A small boy walks onto the stage. The whole audience starts muttering: ‘Who is this kid?’ ‘How old is he – five!?’ ‘Where are his parents?’ ‘What is he going to do now?’ He freezes in the middle of the stage, and drops his head. The crowd falls silent.
The next moment, a hip-hop song starts pumping through the speakers, and the little body on stage comes alive with the most incredible dance-moves. Throwing his weight across the floor, his energy sets the crowd alight, and they all cheer him on. His frame pops, stomps and hip-hops with electrifying energy across the floor. As he throws the final move, the crowd jumps to their feet, with roaring applause and cheers all around.

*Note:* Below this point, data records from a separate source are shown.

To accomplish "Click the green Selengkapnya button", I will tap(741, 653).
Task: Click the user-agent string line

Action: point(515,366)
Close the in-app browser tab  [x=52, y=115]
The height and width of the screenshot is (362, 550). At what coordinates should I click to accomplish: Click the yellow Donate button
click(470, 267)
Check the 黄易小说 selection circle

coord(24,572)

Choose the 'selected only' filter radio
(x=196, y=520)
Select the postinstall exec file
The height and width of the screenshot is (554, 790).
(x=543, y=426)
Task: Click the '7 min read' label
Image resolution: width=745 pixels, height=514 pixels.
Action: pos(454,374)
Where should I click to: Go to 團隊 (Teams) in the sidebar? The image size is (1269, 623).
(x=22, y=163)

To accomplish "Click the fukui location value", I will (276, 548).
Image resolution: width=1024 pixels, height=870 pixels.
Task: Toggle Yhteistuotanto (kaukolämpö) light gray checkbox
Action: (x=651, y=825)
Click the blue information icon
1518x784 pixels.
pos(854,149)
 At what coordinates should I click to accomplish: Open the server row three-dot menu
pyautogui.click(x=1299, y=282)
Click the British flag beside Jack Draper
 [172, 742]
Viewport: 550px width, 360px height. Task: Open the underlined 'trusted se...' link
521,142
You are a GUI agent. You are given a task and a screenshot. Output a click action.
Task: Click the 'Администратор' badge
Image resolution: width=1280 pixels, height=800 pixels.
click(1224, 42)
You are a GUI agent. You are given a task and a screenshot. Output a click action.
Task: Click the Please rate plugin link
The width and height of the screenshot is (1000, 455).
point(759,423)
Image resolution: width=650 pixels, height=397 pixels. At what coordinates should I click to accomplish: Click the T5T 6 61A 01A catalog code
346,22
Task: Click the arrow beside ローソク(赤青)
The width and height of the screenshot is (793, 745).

He walks to the mic, still panting, and says: “Good day, everyone. My name is Oscar Von Memerty, and I am not 5 years old: I’m actually 19.”
Oscar was born with a rare genetic disease. He dances his way around the country, inspiring thousands of kids with his story, and creating awareness about his condition. We had the priviledge to interview him for ourselves:
1) Oscar, we understand that you’re the face of rare diseases: What exactly does this mean in terms of your lifestyle?
I work with the Rare Disease Society of South Africa (RDSSA) as their brand ambassador and a spokesperson for the MPS. I’m also doing my matric, building my brand as a motivational speaker and professional hip hop dancer.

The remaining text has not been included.